Two classes of websites caption; those required by law and those who caption voluntarily. Let’s start with those legally required to caption.

Section 508 of the Rehabilitation Act

Four laws create the obligation to caption. Starting with federal agencies, Section 508 1194.24(c) of the Rehabilitation Act (29 U.S.C. 794d) states that “All training and informational video and multimedia productions which support the agency’s mission, regardless of format, that contain speech or other audio information necessary for the comprehension of the content, shall be open or closed captioned.” Beyond these federal requirements, note that states that receive federal funds under the Assistive Technology Act of 1998 must also comply with Section 508 to some degree.

Interestingly, several agencies meet this requirement via YouTube’s captioning. For example, the surgeon general videos available from the Department of Health and Human Services website use YouTube (Figure 1), as do videos from and my home state of Virginia. More on how to use YouTube follows.

Figure 1. Videos from the Department of Health and Human Services website use YouTube’s captioning system to meet the Section 508 requirements.

Twenty-First Century Communications and Video Accessibility Act of 2010

The next class of producers who must add closed captions to their streaming videos are broadcasters, but only with regard to content that has been previously played on TV with closed captions. Specifically, under powers flowing from the Twenty-First Century Communications and Video Accessibility Act of 2010, the Federal Communications Commission issued regulations called the IP Closed Captioning rules in August 2012, which went into effect for some classes of video soon thereafter on Sept. 30, 2012.

That is, prerecorded programming that was not edited for internet distribution must be captioned for the web if it was shown on television on or after Sept. 30, 2012. If content was edited for internet distribution, the deadline is pushed back a year until Sept. 30, 2013. There are several other classes of content covered, including live content published with captions on TV, which must be captioned on the internet by March 30, 2013, and older content that predates the act.

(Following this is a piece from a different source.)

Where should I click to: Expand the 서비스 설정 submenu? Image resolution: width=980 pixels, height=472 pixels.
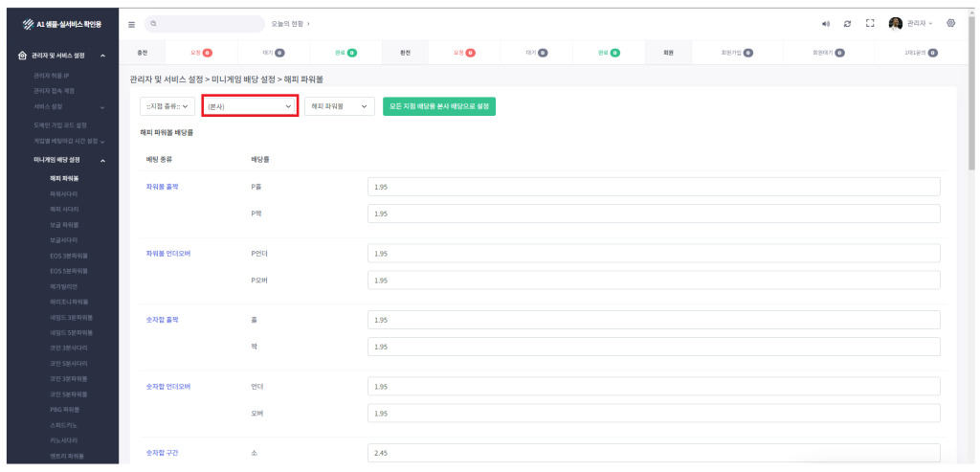click(102, 107)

The FCC regulations and interpretations thereof make several points clear. If the content is never shown on television with captions, there is no requirement to caption for streaming. The rules also only relate to full-length programming, not clips or highlights of this programming. This last point explained why ESPN’s full-length shows such as Mike & Mike in the Morning (Figure 2) do have captioning, while none of the highlights that I watched do.

Figure 2. ESPN captions programs that displayed in their entirety on TV.

For more information on the regulations, check out “FCC’s New Closed Captioning Rules Kick Into Gear” on the FCC Law Blog.

Other Closed Captioning Provisions

Several additional federal laws may impose captioning requirements on varying classes of publisher. For example, some authorities opine that Title II of the Americans with Disabilities Act (“Title II”) and Section 504 of the Rehabilitation Act of 1973 (“Section 504”) imposed captioning requirements on public schools, public universities, as well as towns and other municipal bodies. There were conflicting opinions here, though, and I bring it up not to take a position either way but to advise that the obligation may exist. Don’t contact me; contact your attorney.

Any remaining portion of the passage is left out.